RECORD EXTRACTS: Begin
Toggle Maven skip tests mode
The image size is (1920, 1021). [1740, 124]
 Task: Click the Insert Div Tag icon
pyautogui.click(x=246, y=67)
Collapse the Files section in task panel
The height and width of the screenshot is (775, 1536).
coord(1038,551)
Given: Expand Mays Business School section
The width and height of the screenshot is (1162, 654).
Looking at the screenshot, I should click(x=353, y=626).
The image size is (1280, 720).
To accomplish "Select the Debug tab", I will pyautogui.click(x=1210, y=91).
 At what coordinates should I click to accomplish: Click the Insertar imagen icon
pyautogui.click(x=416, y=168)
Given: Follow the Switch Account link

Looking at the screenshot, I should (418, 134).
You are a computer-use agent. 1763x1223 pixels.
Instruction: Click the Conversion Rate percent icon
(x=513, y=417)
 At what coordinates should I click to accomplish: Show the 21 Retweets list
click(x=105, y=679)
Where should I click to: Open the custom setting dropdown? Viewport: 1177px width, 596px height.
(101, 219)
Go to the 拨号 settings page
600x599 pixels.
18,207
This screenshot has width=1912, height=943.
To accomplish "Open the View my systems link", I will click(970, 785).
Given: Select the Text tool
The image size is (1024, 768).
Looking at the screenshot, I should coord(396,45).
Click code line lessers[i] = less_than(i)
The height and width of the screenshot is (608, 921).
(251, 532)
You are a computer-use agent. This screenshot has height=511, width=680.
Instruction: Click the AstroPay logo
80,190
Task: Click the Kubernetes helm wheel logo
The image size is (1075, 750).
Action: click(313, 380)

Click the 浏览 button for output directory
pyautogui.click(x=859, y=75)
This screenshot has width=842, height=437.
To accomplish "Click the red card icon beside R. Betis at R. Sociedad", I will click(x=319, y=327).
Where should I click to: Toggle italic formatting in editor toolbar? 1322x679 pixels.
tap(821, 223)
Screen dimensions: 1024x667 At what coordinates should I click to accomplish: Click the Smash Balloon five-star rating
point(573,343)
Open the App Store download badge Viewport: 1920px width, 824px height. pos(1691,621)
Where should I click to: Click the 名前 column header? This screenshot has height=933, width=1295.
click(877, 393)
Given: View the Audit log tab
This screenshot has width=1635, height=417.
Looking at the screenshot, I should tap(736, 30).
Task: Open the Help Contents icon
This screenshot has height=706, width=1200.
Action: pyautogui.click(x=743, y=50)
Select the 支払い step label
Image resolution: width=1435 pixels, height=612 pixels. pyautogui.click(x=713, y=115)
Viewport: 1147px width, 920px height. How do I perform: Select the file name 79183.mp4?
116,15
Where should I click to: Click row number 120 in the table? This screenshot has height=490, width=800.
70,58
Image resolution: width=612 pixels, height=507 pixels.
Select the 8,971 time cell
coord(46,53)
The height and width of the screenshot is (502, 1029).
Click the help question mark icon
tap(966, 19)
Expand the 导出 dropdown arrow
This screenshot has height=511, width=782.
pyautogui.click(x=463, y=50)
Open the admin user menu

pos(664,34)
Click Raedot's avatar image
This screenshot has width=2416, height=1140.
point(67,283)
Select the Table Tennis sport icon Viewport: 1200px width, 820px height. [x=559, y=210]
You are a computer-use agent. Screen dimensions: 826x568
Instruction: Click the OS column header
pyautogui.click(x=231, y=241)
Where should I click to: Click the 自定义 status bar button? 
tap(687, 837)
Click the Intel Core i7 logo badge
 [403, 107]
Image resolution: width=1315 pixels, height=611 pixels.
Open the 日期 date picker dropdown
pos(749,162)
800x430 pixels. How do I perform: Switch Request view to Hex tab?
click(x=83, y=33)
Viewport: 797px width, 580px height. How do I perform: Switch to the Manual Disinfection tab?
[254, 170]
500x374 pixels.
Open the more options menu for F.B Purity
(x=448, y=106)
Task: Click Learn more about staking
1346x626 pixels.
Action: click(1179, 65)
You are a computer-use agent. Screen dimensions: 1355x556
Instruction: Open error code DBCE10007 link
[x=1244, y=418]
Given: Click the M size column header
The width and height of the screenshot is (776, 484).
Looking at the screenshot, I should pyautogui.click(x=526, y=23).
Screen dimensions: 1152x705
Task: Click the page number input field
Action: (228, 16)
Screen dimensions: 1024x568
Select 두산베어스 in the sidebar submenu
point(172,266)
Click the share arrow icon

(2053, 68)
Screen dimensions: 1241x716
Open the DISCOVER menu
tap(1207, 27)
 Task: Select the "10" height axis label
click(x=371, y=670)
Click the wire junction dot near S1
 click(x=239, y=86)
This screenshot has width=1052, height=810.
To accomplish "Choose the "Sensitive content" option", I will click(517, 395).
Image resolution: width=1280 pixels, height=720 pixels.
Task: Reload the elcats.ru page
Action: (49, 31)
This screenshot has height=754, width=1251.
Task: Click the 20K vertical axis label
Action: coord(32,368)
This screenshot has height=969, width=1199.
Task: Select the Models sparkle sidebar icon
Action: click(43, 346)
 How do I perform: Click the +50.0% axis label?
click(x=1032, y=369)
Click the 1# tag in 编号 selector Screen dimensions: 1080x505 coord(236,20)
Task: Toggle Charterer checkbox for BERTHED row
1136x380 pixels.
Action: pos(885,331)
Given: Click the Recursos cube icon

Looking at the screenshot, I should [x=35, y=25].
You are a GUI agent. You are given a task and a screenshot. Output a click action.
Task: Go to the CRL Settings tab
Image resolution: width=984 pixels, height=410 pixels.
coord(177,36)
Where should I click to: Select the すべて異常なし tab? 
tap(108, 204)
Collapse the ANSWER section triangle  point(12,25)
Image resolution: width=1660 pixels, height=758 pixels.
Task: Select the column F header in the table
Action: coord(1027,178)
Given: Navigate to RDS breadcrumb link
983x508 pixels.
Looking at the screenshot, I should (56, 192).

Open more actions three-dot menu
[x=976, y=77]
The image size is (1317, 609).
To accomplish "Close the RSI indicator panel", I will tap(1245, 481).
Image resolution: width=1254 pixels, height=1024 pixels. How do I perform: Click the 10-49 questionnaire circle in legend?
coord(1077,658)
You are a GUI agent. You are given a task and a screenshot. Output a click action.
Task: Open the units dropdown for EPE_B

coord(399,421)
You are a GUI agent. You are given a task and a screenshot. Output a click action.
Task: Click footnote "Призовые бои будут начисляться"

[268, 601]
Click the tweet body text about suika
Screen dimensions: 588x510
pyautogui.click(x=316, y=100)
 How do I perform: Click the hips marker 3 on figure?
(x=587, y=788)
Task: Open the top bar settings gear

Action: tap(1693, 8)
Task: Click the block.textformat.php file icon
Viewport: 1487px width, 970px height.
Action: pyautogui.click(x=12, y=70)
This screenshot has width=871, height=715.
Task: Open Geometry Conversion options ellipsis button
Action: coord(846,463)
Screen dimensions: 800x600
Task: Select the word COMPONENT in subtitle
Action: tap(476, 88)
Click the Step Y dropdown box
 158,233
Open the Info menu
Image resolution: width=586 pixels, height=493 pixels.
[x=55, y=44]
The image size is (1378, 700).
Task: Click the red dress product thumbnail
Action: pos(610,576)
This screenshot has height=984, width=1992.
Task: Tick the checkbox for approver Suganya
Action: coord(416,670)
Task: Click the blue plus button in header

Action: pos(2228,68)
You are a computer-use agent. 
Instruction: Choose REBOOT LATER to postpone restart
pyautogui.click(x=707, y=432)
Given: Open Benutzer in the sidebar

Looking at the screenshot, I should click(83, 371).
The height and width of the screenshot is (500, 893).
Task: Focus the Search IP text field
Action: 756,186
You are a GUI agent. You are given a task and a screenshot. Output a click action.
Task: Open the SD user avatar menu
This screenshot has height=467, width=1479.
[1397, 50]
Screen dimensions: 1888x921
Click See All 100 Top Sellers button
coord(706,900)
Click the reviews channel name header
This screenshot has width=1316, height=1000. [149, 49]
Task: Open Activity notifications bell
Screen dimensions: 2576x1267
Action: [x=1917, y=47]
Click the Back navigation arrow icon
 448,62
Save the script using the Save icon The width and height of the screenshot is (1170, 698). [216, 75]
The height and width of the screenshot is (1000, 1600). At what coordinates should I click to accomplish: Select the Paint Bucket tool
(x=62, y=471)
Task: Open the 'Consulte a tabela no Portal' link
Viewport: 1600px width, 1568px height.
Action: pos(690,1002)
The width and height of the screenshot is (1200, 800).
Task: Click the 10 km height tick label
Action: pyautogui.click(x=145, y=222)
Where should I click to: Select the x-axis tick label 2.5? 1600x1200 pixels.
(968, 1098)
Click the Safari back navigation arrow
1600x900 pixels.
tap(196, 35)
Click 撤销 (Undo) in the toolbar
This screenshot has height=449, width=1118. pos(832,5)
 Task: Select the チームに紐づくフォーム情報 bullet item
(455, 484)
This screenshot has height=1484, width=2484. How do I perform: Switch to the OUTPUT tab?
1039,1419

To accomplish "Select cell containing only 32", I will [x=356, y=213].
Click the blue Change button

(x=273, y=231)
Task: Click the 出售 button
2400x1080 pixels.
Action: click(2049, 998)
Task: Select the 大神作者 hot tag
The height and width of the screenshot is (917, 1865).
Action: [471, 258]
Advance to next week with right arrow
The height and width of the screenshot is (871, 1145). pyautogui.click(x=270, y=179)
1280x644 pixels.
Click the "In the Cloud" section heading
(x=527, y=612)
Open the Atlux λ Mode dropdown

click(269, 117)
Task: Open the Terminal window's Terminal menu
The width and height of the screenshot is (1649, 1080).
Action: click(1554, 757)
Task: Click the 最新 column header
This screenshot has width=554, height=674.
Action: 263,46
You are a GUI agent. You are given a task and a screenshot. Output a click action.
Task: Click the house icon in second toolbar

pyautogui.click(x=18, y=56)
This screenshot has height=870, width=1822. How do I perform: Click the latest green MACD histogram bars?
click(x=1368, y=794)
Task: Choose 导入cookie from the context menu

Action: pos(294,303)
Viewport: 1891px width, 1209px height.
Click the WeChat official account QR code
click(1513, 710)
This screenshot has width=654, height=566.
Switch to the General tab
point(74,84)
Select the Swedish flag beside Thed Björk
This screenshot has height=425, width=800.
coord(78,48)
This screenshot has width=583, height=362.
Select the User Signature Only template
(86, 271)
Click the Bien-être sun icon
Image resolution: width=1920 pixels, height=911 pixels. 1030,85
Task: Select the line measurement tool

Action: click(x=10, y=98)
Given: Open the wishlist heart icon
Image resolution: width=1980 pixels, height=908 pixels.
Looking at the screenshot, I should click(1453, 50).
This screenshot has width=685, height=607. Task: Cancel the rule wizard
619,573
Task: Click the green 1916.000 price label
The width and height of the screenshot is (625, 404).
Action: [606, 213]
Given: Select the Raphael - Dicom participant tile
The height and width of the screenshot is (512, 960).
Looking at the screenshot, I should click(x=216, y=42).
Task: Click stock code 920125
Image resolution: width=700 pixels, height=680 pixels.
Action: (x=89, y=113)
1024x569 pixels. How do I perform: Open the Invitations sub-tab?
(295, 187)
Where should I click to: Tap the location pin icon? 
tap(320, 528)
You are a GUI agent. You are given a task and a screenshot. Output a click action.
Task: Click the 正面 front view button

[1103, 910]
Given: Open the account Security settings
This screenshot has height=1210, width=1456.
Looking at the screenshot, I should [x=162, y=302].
RECORD EXTRACTS: End
TASK: Produce an exact copy of each line from the one holding "Given: Select the Raphael" through the last line of the records, both included, and nothing more.

SOLUTION TO THIS EXERCISE:
Given: Select the Raphael - Dicom participant tile
The height and width of the screenshot is (512, 960).
Looking at the screenshot, I should click(x=216, y=42).
Task: Click stock code 920125
Image resolution: width=700 pixels, height=680 pixels.
Action: (x=89, y=113)
1024x569 pixels. How do I perform: Open the Invitations sub-tab?
(295, 187)
Where should I click to: Tap the location pin icon? 
tap(320, 528)
You are a GUI agent. You are given a task and a screenshot. Output a click action.
Task: Click the 正面 front view button

[1103, 910]
Given: Open the account Security settings
This screenshot has height=1210, width=1456.
Looking at the screenshot, I should [x=162, y=302].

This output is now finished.